Thursday, June 4, 2009

Freebie and the Bean (1974)


Directed by Richard Rush. This is pretty much the Rosetta Stone of buddy-cop comic action dramas and there must be some very specific reason it is not available on DVD, but I don't know what it is. I had hoped to learn the reason when an interview with director Richard Rush turned up in a recent issue of Shock Cinema magazine, but that didn't come up.

What did come up was that -- according to Rush -- James Caan and Alan Arkin were complete primadonna assholes who refused to get along during much of the film's making. The reason that's so interesting is that the only thing that makes this flick work is what is apparently the illusion of tremendous chemistry between its two stars.

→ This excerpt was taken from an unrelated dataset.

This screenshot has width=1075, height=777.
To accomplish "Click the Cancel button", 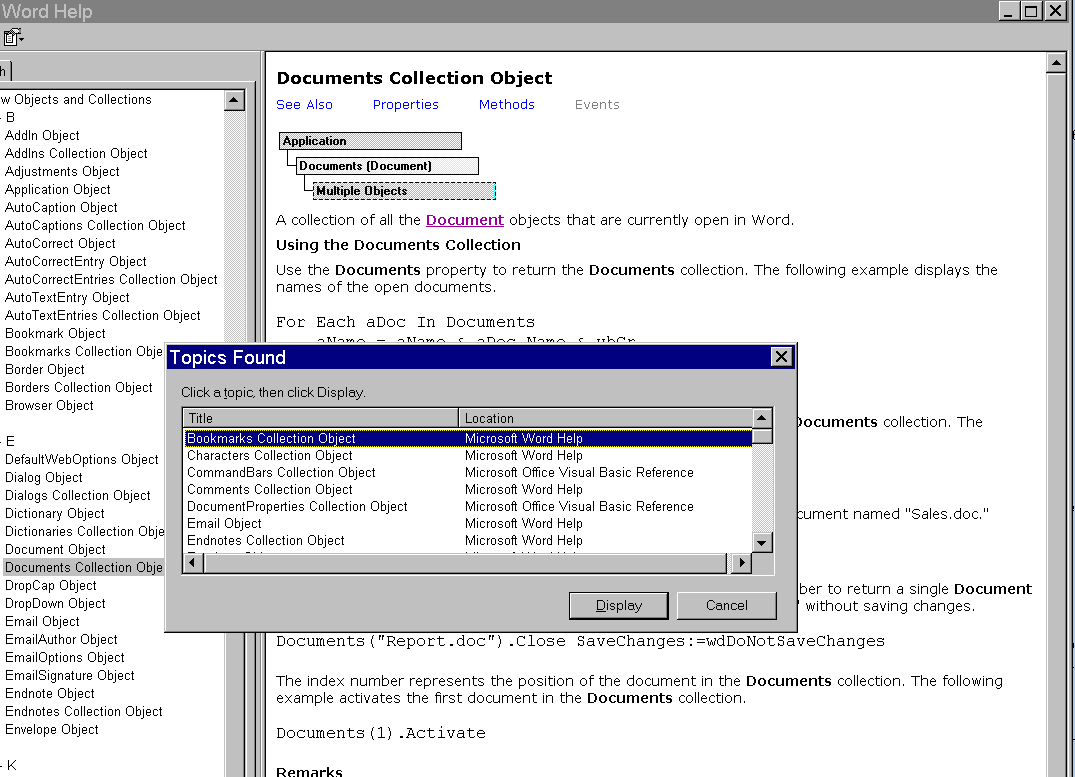I will (726, 605).
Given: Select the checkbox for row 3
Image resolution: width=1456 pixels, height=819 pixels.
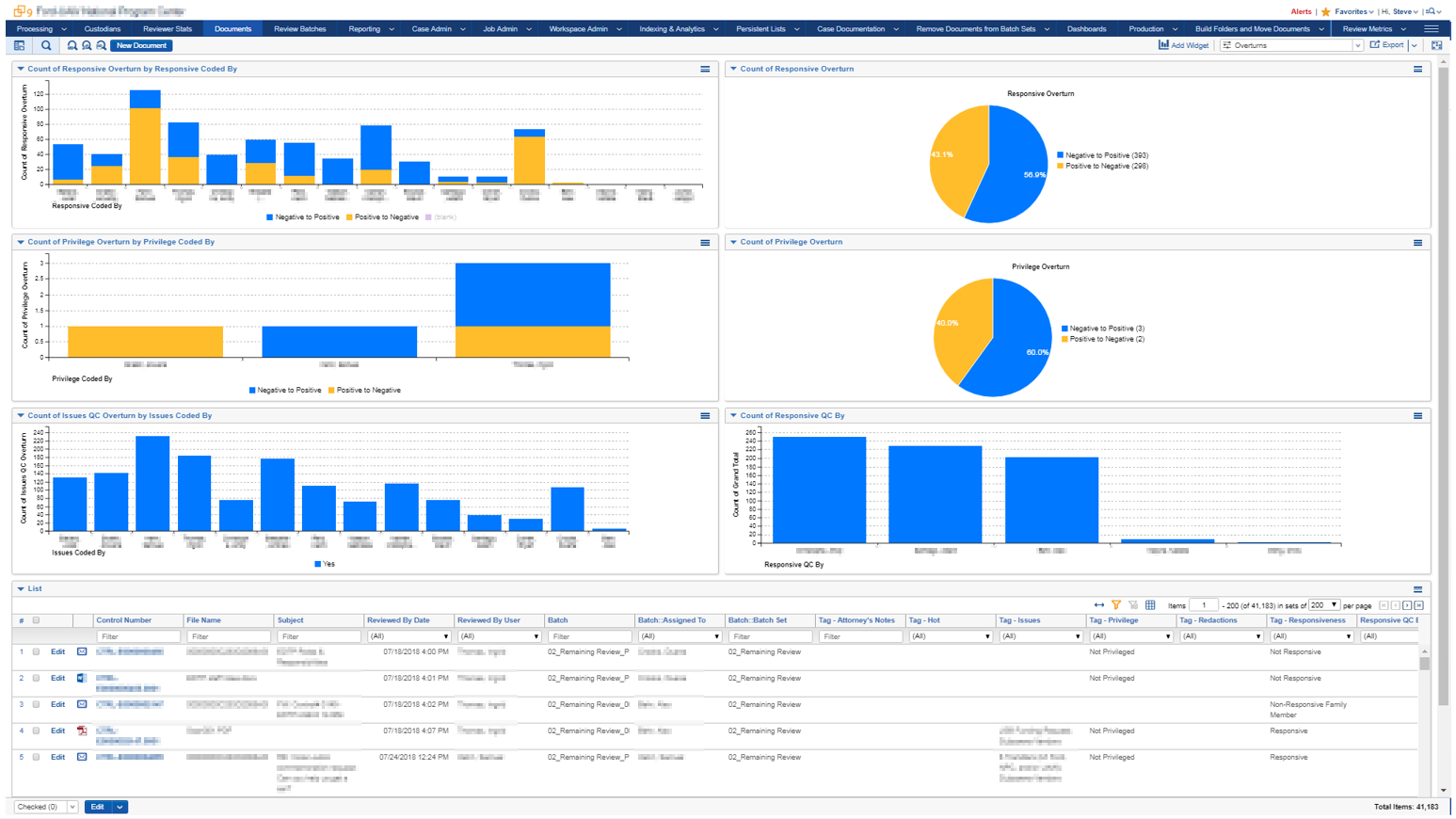Looking at the screenshot, I should click(x=37, y=704).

There's not a hell of a lot of plot and the script is hardly meaty. But the delivery between Caan and Arkin is awesome. It's fast and sharp. Everything here depends on character. The story takes place in a dirty contemporary San Francisco where a corrupt police force is an accepted assumption and not particularly frowned upon. Caan's "Freebie" wants only to increase his piece of the action by graduating to the vice squad. Arkin's "Bean" is an Hispanic (Robert Heyges may or may not have been an alternate choice for the role) family man who, despite his skills as a cop and detective, is unable to confirm whether his wife is cheating on him.

As part of their work day, Freebie and Bean are quite comfortable beating information out of people, shooting through and driving over bystanders, and ignoring due process rights. Also, this movie is from 1974, so homosexuals are portrayed as mincing freaks incapable of socialization.

But Caan and Arkin are remarkable and that's why this is worth seeking out.